> **WORK TO COMPLETE**
"Category (385, 21)" appears in one line; retype that line and all lines following it through the end of the records, with nothing left out or added.

*** Begin section ***

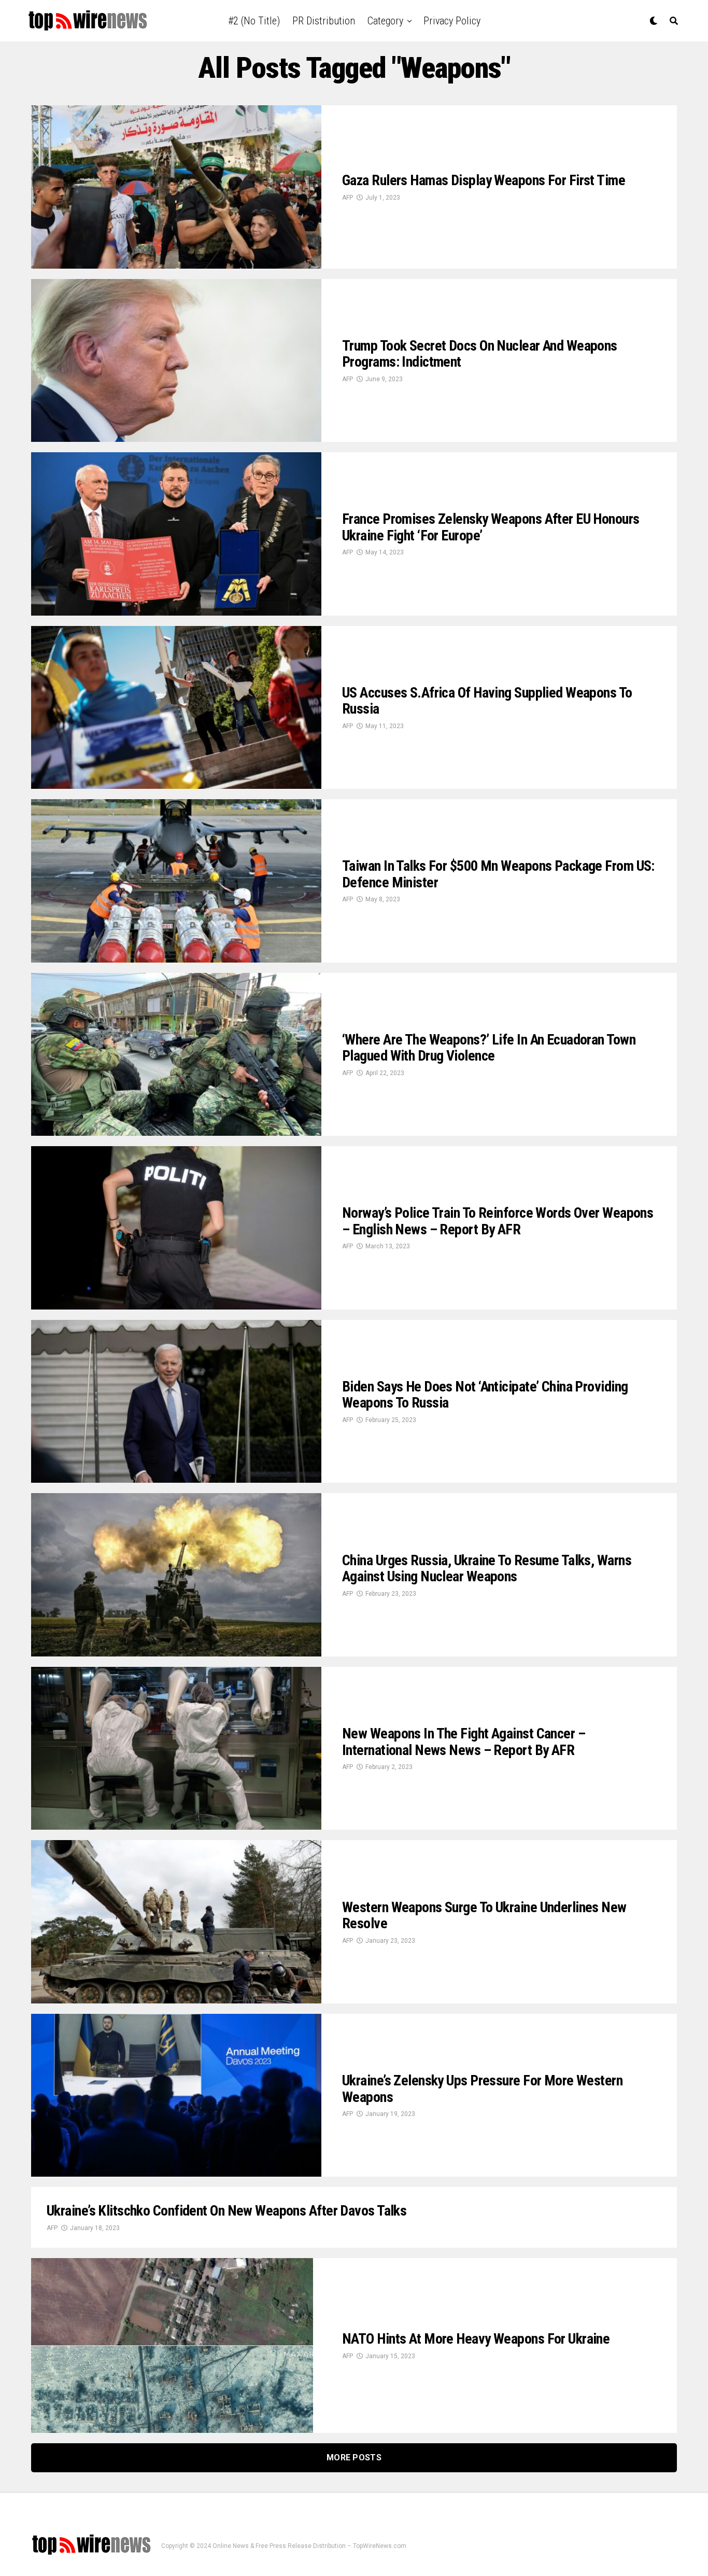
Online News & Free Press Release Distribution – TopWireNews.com (309, 2546)
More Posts (354, 2457)
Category (385, 21)
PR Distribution (323, 21)
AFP (347, 197)
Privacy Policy (451, 21)
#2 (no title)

*** End section ***

> **EXERCISE OUTPUT**
Category (385, 21)
PR Distribution (323, 21)
AFP (347, 197)
Privacy Policy (451, 21)
#2 (no title)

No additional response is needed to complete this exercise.